All singers use some amount of vibrato.

These days the use of strong vibrato is mostly associated with opera singing, but this was not always the case.

Vibrato helps you sing louder, and with less fatigue to the voice. Some singers learn to sing with a little vibrato or a lot, and learn how to control how much.

In the Western tradition, Vibrato is essential to singing on stage if you are unamplified -- no microphones, no PA system, no speakers.

Singing with vibrato is something that many professional singers learned to do in the era before amplification was invented and became widespread and practical (in all the years before about 1925). The idea of singing with a band without vibrato, which used to be called crooning (that was originally a derisive term) only became practical if you assumed the use of a microphone and amplification on stage, or in the case of recording the singing voice in a recording studio.

The single person most associated with developing a new style of singing based around using a microphone, without vibrato, is the great Bing Crosby (1903-1977). This kind of singing, which most pop musicians use today, didn't really exist before Bing.

If you go back and listen to some of the earliest phonograph recordings, from the 1910s and 1920s into the 1930s, in most styles of pop music around the world, you will hear that most of those singers sound somewhat like today's opera singers.
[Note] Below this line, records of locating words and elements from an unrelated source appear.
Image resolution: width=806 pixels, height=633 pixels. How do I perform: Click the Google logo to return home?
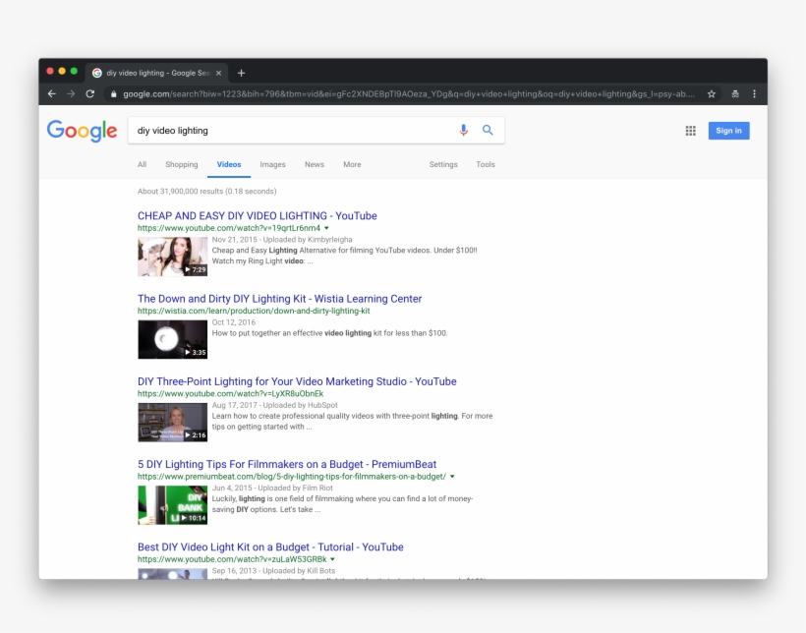click(x=82, y=130)

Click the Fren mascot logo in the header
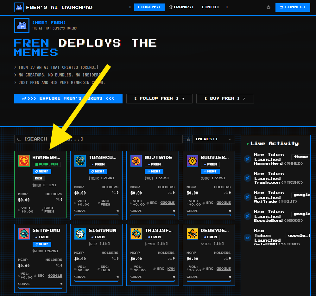coord(19,7)
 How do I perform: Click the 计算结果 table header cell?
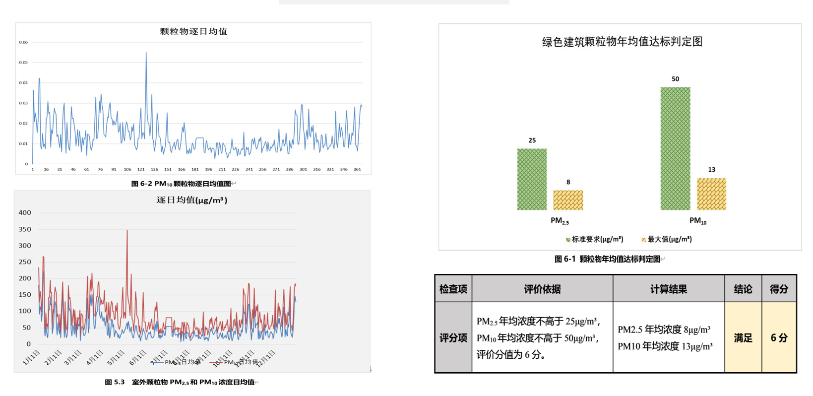668,289
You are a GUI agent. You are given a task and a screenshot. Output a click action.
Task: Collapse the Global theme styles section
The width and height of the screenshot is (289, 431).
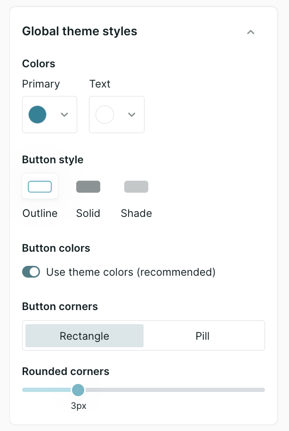pos(250,32)
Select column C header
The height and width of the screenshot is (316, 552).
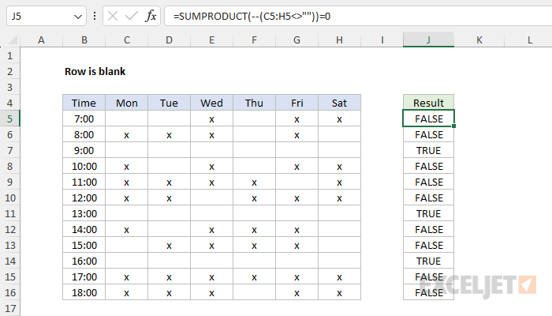click(x=127, y=40)
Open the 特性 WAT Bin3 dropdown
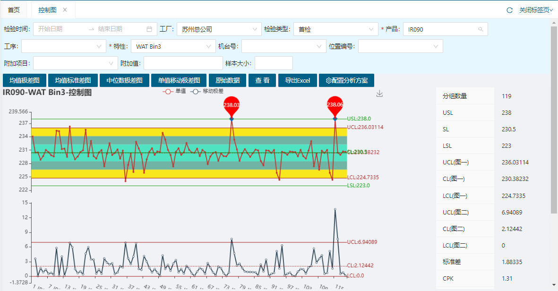 tap(173, 46)
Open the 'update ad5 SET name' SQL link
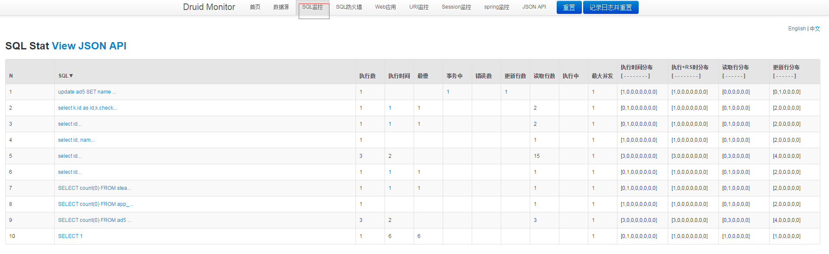This screenshot has width=829, height=254. [87, 92]

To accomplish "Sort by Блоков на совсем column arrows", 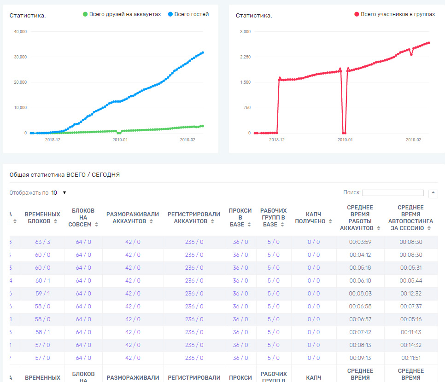I will (x=95, y=225).
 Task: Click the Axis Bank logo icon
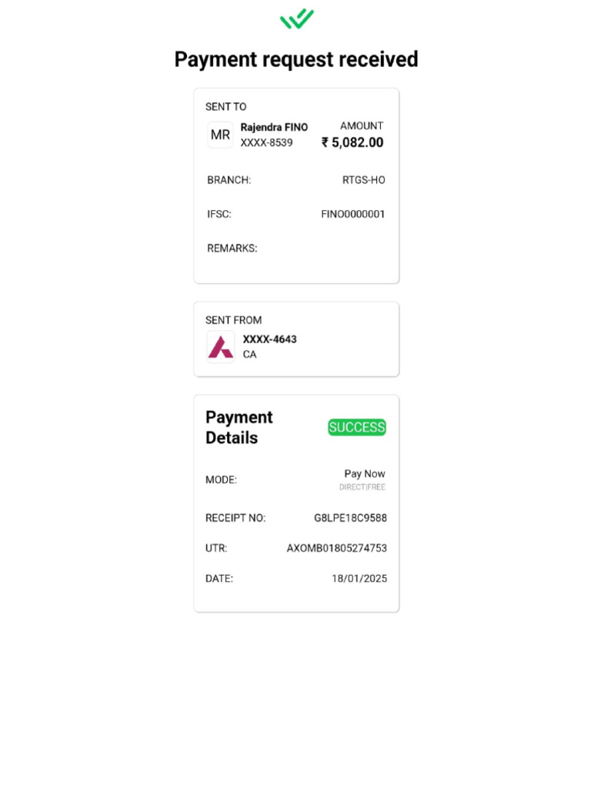pos(221,347)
By the same token, singers in Broadway musicals used a style that incorporated some degree of operatic vibrato up until the mid-1960s, because up until that time, singers in Broadway musicals sang without microphones and amplification, while accompanied by a live orchestra, just like opera singers do today. If you don't believe me, listen to original Broadway cast recordings from before the 1960s.

Vibrato is essential to operatic singing because using vibrato is part of the technique which enables a solo singer to be heard, unamplified, singing with a 40 piece orchestra in front of an audience of 2,000 people. Using vibrato also enables a singer to sing very loud and project clearly for a considerable amount of time without fatiguing or injuring the voice. You can't do that without vibrato.
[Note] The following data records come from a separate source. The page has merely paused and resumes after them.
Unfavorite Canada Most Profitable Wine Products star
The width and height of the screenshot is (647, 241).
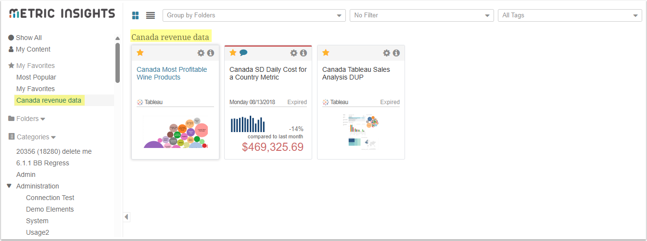pyautogui.click(x=140, y=53)
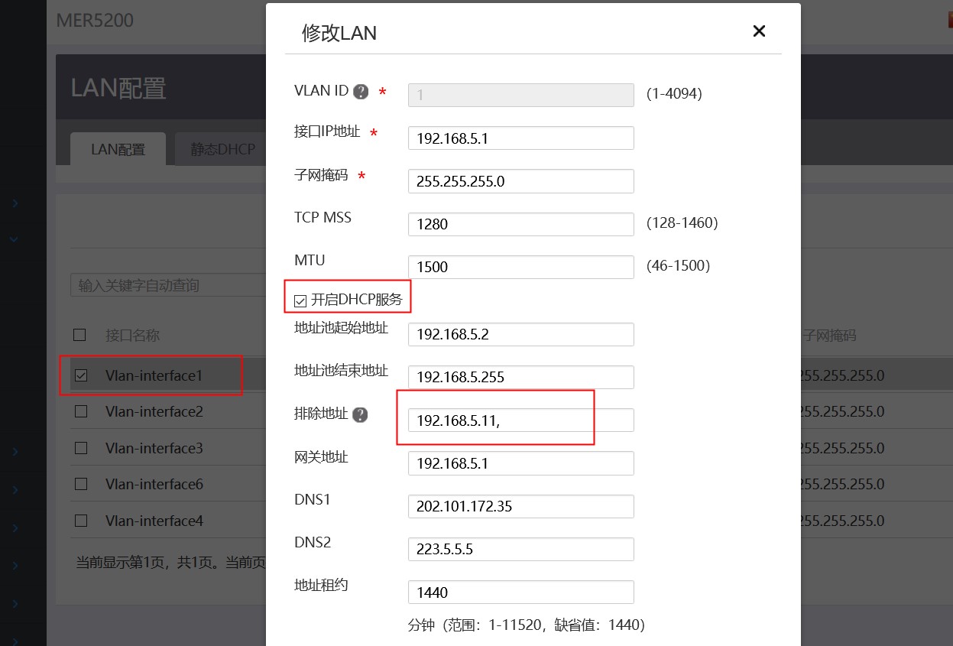This screenshot has height=646, width=953.
Task: Focus the 子网掩码 input field
Action: pyautogui.click(x=520, y=181)
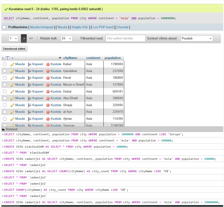This screenshot has height=207, width=224.
Task: Click the red delete icon for Herat row
Action: click(x=48, y=78)
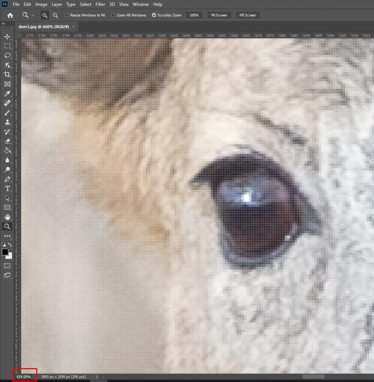This screenshot has width=374, height=382.
Task: Open the Filter menu
Action: (100, 4)
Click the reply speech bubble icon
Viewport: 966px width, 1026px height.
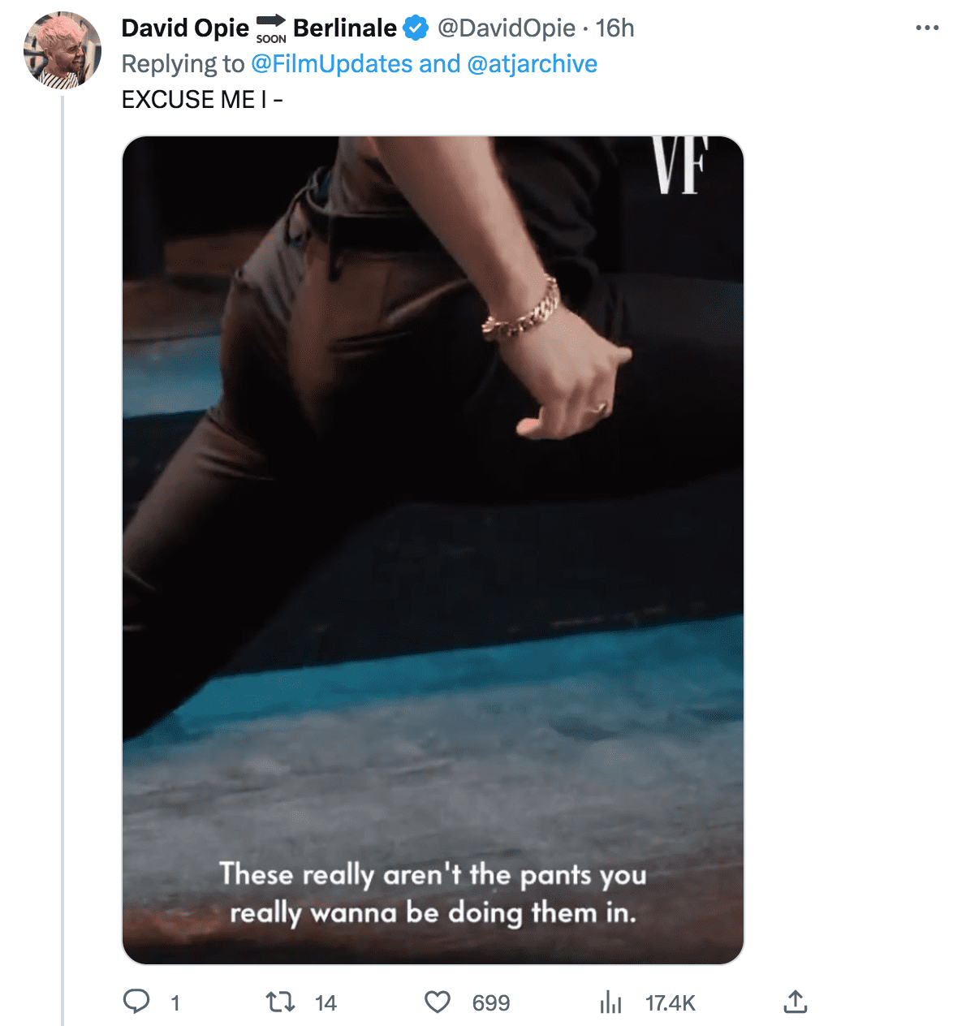136,1002
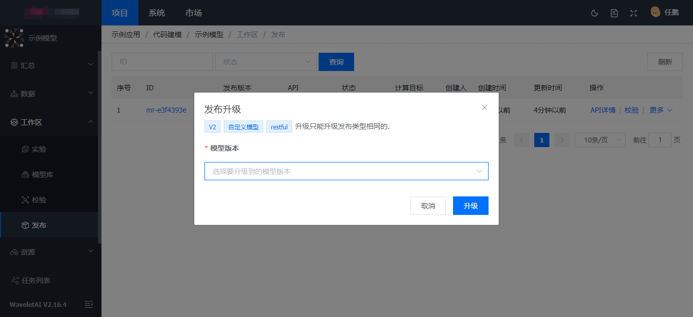Click the user avatar icon
The width and height of the screenshot is (693, 317).
coord(655,12)
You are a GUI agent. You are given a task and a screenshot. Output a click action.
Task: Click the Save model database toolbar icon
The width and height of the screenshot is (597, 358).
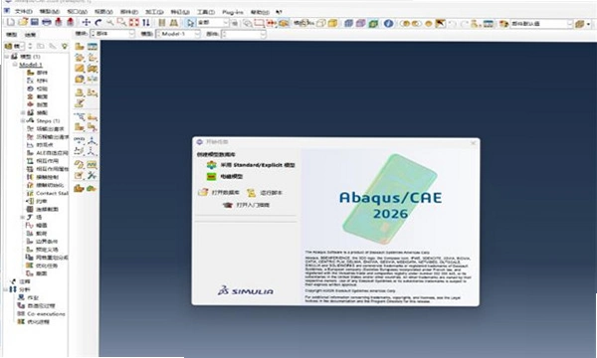(34, 22)
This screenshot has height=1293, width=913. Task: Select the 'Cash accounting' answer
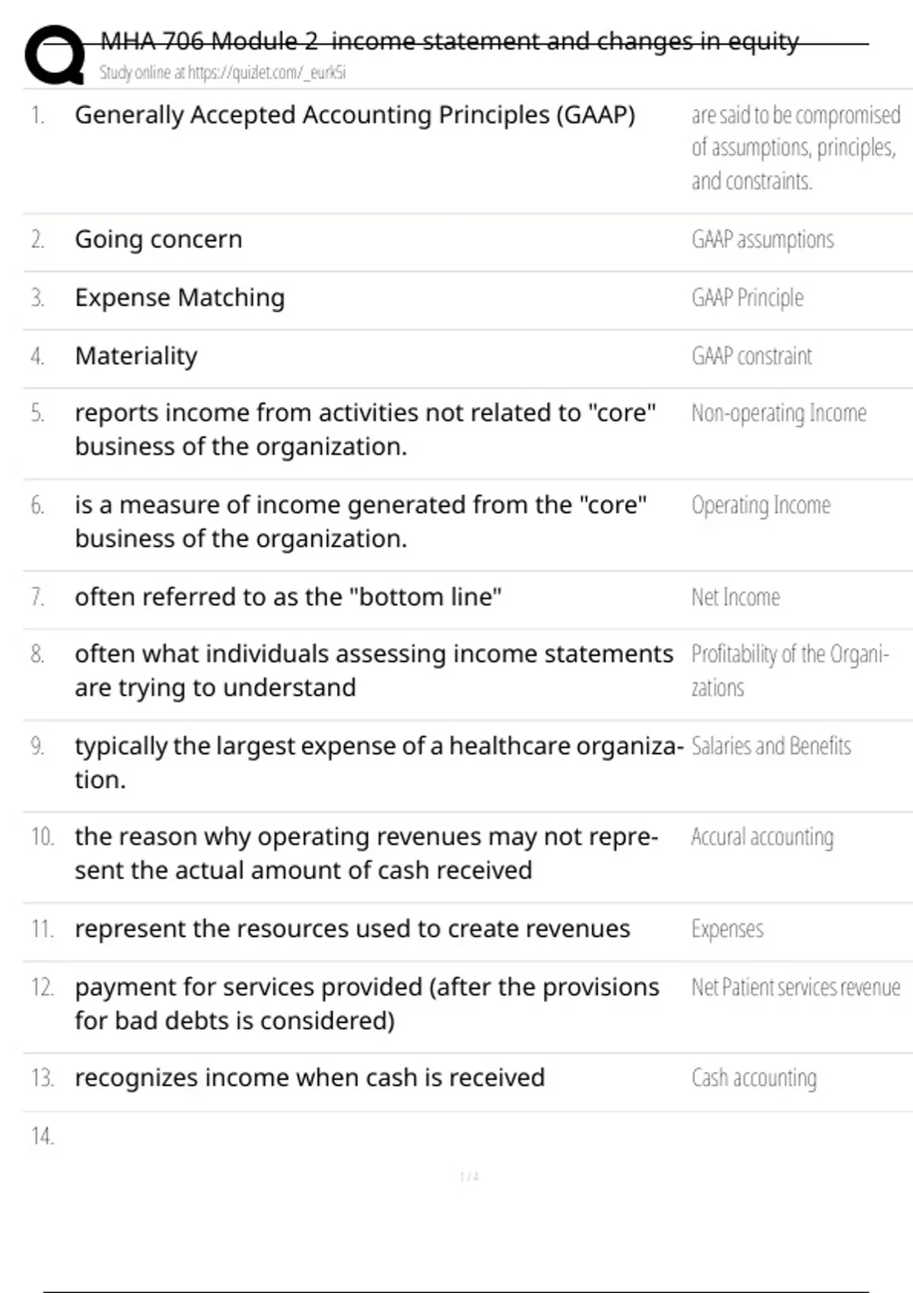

I have read accounts of pop singers in the modern era who, over years of singing, damaged their vocal cords from poor technique. After they undergo corrective surgery to try to get their voice back, they have to continue with rehabilitative therapy with a voice coach. The therapy includes learning to change their singing technique by incorporating some vibrato so that they will reduce the risk of injuring their voice all over again.

Of course some pop singers who do not use vibrato develop a permanently raspy, weak voice (think Tom Petty or Bob Dylan). They like it that way, and some way or another they learn how to keep using their voice that way. It is different with every singer; they each develop their own technique and sound which works for them.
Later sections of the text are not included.